How to prove that $\int\limits_0^{\pi} e^{\sin^2(x)}dx > {3\over2}\pi$?

Question

How to prove that $\int\limits_0^{\pi} e^{\sin^2(x)}\ dx > {3 \over 2}\pi$?

Answer 1

The integral is a Bessel function:

$$\sqrt{e} \pi I_0\left(\frac{1}{2}\right)$$

which has numerical value $5.50843$, which is indeed less than $3 \pi/2$. This, it would seem, answers the question completely in a principled, and correct manner.
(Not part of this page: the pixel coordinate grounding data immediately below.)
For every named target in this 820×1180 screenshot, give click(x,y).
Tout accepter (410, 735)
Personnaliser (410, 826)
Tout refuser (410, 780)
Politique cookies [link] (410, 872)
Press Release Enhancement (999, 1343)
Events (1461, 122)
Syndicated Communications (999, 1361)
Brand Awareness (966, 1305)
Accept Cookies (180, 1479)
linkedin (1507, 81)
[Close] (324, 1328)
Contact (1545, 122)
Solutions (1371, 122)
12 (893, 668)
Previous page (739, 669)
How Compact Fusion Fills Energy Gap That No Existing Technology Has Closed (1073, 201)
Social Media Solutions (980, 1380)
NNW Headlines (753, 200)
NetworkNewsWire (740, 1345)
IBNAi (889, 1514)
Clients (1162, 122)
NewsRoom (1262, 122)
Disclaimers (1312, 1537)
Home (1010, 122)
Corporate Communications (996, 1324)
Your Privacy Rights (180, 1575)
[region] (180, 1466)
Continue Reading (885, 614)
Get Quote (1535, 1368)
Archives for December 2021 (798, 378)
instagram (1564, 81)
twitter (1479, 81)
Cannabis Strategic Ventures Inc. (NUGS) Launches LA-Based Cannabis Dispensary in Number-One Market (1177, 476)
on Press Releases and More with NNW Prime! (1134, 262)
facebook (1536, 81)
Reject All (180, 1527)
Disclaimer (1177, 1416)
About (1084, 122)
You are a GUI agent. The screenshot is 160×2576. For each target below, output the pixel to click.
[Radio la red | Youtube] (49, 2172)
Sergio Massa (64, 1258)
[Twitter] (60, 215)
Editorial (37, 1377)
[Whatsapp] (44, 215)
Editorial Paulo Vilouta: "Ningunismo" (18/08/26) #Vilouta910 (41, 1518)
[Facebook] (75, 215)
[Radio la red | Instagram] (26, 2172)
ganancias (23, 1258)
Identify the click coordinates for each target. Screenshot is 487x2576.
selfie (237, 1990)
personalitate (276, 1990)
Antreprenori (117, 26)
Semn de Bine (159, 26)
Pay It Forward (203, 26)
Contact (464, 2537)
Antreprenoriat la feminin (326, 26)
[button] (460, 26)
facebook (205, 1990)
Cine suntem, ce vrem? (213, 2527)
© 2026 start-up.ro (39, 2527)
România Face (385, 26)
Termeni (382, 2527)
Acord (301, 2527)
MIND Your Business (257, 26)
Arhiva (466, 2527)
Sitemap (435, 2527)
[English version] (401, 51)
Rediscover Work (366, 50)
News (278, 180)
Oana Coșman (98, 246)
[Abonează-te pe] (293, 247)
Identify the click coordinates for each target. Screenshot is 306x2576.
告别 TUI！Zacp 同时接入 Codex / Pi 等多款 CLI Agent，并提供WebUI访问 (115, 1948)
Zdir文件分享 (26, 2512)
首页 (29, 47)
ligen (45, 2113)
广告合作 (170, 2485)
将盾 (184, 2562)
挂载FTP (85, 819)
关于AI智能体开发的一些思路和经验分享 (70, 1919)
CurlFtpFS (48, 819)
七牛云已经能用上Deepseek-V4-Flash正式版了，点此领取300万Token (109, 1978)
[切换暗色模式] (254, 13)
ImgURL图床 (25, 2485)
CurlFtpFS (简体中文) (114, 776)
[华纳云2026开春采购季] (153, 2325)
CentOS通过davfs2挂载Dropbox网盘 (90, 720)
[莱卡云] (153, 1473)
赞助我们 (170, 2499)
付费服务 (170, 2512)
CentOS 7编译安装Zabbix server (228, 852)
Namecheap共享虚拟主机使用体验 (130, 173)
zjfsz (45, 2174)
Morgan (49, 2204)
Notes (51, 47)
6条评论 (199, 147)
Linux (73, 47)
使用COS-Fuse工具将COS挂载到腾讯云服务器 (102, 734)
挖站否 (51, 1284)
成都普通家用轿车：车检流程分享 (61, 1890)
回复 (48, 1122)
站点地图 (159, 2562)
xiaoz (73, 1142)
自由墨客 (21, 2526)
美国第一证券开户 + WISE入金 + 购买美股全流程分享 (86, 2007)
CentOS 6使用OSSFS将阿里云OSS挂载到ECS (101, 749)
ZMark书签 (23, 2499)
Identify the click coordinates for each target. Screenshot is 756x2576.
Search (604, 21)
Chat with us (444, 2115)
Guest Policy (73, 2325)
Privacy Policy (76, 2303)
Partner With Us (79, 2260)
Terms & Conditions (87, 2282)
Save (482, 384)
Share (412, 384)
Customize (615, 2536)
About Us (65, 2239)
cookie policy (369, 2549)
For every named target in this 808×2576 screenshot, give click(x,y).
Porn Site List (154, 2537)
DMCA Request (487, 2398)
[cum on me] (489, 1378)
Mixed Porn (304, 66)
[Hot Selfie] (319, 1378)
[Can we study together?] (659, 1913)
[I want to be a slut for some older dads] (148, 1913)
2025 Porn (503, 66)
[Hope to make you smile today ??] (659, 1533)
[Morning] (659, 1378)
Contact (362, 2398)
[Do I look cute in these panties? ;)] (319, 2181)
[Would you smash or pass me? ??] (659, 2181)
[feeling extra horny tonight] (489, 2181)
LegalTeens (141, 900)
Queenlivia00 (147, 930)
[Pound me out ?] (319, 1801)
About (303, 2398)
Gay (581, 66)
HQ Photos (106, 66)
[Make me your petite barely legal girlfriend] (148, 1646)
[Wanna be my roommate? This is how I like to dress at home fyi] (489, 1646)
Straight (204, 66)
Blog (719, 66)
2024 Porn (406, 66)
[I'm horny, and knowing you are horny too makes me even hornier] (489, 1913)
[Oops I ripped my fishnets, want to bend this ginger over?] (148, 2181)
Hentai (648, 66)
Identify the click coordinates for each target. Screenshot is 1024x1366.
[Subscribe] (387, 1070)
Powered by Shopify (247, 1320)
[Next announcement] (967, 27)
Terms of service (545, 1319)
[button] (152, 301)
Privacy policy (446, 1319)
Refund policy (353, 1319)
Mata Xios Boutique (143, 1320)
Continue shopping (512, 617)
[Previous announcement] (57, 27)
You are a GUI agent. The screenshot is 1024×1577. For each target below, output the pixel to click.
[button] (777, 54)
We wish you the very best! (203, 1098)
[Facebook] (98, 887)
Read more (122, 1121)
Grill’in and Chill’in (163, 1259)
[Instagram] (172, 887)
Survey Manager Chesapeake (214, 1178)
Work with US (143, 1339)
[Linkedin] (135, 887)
One might try any number of other techniques, but I cannot see how any could be better than solving the integral exactly.

Answer 2

Use the inequality $e^t\ge 1+t$, valid for all $t$, to get: $$ \int_0^\pi e^{\sin^2x}dx\ge\int_0^\pi(1+\sin^2x)dx=\int_0^\pi\left(\frac32 + \frac12\cos 2x\right)\,dx $$ You should be able to take it from here. The inequality is in fact strict, because the difference $e^{\sin^2x}-(1+\sin^2x)$ is continuous, non-negative and not identically zero.

Answer 3

We can also use Taylor expansion: $e^{\sin^2(x)}=1+\sin^2(x)+\sin^4(x)/2+...$ and integrate it from $0$ to $\pi$

$\int_0^\pi(1+\sin^2(x)+(\sin^4(x))/2)dx=(27\pi)/16 ≈ 5.3014 > 3\pi/2$